名画に描かれた貿易 その1

貿易ははるか昔から行われてきましたが、同じように人類は昔から「絵を描く」ということ行ってきました。
そのため、西洋絵画の名画の中にも「貿易」がモチーフのひとつとなったり、「貿易」の様子が見え隠れして描かれてるものがたくさんあります。

まず思いつくのが、貿易の拠点たる港が描かれている風景画や、貿易船を描いた海洋画でしょう。
港や船が描かれている風景は、見ていて素直に綺麗だと思えるものが多いと言えます。
下のようなものがあります。

海港(メディチ邸)
クロード・ロラン「ヴィラ・メディチのある港」
(1637年、ウフィッツィ美術館)

マルセイユ港の入口
クロード・ジョセフ・ヴェルネ「マルセイユ港の入口」
(1754年、ルーブル美術館蔵)

また、貿易されてきた品物が絵画の中に描かれることも珍しくありません。
例を挙げるとオウムは多くの西洋絵画に描かれています。
下の絵を見て下さい。

大人が歌えば子供が笛吹く
ヤン・ステーン「大人が歌えば子供が笛吹く」
(1663~1665年頃、マウリッツハイス美術館)

赤いオウムが左上に描かれているのが見えます。
しかし、オウムは欧州原産ではありませんから、貿易によってもたらされたもの、少なくとも、貿易によってもたらされた後に繁殖されたものだと言えます。
この絵を描いたヤン・ステーンはオランダの画家ですが、当時は「オランダ黄金時代」とも言われる貿易が盛んになった時代です。
そもそもペットとして鳥を飼うのは贅沢なわけですから、貿易によってオランダの市民がこんなどんちゃん騒ぎができるほど豊かになったことも意味していると言えるでしょう。
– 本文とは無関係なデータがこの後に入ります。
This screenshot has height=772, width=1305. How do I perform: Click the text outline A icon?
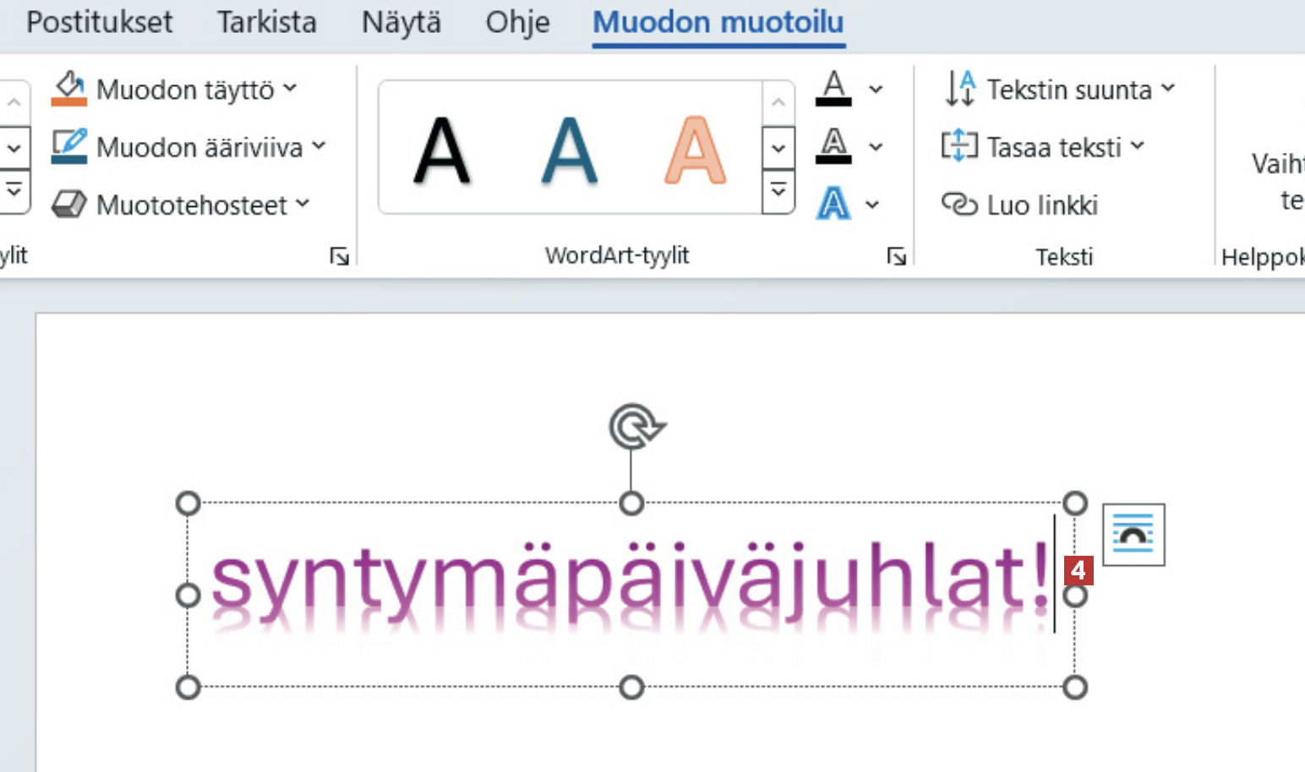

ちなみに、絵画の中でオウムが描かれている場合の多くは、「騒がしい」状況であることを意味しています。
まさに「騒がしい」情景をみごとに描いている絵ですね。

また、17世紀オランダの画家と言えば、こういう絵もあります。

ヴァニタス
ハルメン・ステーンウェイク「静物画:ヴァニタス」
(1640年、ラーケンハル美術館蔵)

髑髏が目を引き、おどろおどろしい感じがしますが、これは「人生の虚しさ」の寓意です。
これは16~17世紀に欧州北部で盛んに描かれた「ヴァニタス」と呼ばれるジャンルのものです。
どうしても、髑髏が目についてしまいますが(もちろん、それがこの絵の目的なのですが)、その後ろに日本刀があるのがわかるでしょうか?
ヴァニタスでは、髑髏で「必ず訪れる死」を、蝋燭やパイプで「消えゆく過去の栄光」を寓意的に表すのですが、それを強調するため、現在の豊かさを表すものとして交易品がよく描かれます。
この絵を描いたステーンウェイクはオランダの画家です。
この絵が描かれたのが1640年ですから、安土桃山時代の南蛮貿易時代か、鎖国後のオランダ貿易時代に、日本からオランダに渡った日本刀なのでしょう。

時代を下って、19世紀後半です。
当時は、日本の開国によって欧州に日本文化が急激に流れ込んだ時期で、その中には浮世絵が多数ありました。
ただし、当初は高価な美術品扱いではなく、古いものやミスプリントされたものが梱包材として使われていた程度のものでした。
そもそも、欧州で浮世絵が知られるようになったのが「日本から輸入した陶器の包み紙に使われていた」もの(「北斎漫画」だそうです)で、これも「貿易がきっかけ」なわけです。
それが人気を博して高値で取引されるようになり、今度は商品(美術品)として海を渡ったという経緯があります。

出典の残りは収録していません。